Et pendant que les Danois fêtaient un succès inattendu, la Yougoslavie s'enfonçait dans une longue guerre civile. Osim quitta le pays pour trouver refuge en Grèce où il entraîna le Panathinaikos (vice-champion de Grèce et double vainqueur de la coupe nationale), laissant derrière lui toute sa famille : il ne reverra plus sa femme pendant 3 ans et sa fille pendant 4 ans. Et chaque nuit de tenter un contact téléphonique avec ses proches restés dans l'enfer de Sarajevo, généralement sans réussite.

Lui qui reconnaît être d'un naturel pessimiste (« La vie est trop longue pour qu'on puisse être optimiste ») reste profondément meurtri par cette guerre qui déchira son pays.
Nostalgique du Sarajevo de son enfance, où les différentes ethnies et religions cohabitaient dans l'harmonie ; triste en repensant à sa Yougoslavie natale et à son football : « Parfois j'ai envie de prendre ma voiture et de rouler de Ljubljana à Zagreb, en passant par Sarajevo, Novi Sad, Belgrade, Podgorica et Skopje.

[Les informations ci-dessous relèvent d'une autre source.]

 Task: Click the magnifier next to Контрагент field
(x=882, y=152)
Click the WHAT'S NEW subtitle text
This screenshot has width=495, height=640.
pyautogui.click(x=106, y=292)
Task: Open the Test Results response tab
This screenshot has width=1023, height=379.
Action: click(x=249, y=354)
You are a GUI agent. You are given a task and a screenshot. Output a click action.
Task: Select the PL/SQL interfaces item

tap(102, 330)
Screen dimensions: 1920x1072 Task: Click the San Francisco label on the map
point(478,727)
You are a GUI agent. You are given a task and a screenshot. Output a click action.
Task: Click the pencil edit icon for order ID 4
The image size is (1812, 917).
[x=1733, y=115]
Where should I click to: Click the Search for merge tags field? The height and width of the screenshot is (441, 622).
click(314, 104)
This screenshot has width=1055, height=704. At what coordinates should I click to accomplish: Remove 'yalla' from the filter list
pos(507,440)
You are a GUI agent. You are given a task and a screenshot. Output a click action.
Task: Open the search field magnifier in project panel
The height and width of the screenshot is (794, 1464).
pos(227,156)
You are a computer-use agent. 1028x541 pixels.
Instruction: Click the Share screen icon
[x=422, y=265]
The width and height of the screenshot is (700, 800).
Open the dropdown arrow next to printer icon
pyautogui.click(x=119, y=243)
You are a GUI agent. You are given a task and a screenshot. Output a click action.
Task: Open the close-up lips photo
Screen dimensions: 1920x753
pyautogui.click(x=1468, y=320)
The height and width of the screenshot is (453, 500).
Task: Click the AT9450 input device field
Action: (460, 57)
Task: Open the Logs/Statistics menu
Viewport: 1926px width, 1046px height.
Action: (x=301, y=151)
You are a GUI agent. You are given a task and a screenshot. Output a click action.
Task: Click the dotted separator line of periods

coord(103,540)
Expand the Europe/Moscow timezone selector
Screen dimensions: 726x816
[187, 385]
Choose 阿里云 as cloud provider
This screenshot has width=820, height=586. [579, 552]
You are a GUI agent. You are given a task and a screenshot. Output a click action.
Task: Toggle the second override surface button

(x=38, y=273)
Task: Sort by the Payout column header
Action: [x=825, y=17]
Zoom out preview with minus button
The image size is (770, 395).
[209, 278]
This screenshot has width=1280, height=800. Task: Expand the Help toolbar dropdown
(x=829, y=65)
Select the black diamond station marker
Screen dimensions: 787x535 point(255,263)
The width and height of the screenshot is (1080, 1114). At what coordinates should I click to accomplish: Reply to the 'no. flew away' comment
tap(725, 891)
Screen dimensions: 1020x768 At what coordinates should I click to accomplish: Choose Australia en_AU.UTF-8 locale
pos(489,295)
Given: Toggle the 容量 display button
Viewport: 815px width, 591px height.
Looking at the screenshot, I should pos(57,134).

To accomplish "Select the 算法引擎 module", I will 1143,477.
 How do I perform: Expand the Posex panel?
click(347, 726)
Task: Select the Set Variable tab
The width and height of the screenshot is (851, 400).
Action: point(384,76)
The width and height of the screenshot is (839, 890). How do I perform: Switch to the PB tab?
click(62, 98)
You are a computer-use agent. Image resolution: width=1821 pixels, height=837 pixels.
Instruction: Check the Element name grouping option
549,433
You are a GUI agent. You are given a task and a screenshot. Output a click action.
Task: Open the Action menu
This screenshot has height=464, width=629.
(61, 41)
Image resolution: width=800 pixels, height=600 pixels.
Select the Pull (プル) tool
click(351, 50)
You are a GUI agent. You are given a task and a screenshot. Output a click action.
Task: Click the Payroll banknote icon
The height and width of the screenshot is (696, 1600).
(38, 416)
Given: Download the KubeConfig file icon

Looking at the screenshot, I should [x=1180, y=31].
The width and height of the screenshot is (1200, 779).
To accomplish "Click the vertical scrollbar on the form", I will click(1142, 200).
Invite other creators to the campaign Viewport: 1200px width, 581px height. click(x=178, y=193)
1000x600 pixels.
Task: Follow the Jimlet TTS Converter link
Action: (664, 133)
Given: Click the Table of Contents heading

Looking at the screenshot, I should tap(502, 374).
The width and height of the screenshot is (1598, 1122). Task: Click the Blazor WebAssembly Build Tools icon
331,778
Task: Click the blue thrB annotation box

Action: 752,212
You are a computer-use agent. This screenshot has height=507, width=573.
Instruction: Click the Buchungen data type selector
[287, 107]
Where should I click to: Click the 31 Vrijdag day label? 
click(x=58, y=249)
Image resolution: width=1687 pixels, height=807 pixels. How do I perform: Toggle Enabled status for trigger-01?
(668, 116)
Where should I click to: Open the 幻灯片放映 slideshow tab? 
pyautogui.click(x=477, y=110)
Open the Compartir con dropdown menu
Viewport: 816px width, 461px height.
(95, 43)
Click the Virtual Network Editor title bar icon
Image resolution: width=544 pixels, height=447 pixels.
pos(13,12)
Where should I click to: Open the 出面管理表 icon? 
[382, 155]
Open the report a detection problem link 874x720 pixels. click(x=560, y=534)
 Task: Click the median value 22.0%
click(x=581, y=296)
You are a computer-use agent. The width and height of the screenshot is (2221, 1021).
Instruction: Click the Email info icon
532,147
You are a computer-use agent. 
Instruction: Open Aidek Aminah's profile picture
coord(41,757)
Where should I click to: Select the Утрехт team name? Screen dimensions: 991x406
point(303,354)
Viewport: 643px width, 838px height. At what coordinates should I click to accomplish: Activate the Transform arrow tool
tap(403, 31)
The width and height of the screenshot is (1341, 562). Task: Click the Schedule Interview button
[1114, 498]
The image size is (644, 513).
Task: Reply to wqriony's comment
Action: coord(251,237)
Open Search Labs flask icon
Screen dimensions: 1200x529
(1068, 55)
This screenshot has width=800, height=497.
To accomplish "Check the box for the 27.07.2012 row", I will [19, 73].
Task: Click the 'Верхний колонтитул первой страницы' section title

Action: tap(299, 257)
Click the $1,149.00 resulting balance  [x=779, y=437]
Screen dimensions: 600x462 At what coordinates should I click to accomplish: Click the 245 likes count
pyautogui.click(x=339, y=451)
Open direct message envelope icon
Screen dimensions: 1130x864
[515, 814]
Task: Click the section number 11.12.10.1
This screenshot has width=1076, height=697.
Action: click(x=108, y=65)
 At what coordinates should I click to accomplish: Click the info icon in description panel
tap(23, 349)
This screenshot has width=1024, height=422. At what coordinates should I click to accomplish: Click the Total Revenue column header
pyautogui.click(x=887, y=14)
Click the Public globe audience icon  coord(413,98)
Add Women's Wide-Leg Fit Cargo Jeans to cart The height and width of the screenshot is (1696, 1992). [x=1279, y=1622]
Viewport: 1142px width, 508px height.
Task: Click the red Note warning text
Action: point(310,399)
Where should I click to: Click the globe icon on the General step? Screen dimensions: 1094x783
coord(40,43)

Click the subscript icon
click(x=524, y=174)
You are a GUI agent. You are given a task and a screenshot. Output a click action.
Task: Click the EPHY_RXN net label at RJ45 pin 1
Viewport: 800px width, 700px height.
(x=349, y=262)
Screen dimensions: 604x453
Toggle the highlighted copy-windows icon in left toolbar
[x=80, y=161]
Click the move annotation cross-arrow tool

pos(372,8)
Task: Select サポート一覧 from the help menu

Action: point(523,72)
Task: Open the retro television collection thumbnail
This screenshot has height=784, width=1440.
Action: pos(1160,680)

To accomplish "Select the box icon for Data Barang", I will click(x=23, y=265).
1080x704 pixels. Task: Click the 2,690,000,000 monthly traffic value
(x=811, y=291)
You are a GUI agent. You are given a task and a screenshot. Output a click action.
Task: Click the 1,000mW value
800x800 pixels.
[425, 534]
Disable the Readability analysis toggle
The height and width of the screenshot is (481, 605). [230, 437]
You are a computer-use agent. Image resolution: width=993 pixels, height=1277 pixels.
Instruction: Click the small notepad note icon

Vous savez, simplement regarder les matchs qui n'ont peut-être plus la même qualité qu'auparavant, mais où les joueurs n'ont certainement pas oublié comment on jouait au football ».

Malgré la guerre, Ivica Osim poursuit son parcours d'entraîneur et rejoint le Sturm Graz en 1994, un club qu'il emmena jusqu'au second tour de la Ligue des Champions en 2000 et où il retrouva Heinz Schilcher, croisé lors de son second passage au Racing.
Reconnu unanimement en Autriche pour ses qualités, Osim étonna également par un discours original. « Comment voulez vous que je me réjouisse ? Pensez un peu aux autres, notre adversaire voulait aussi gagner ».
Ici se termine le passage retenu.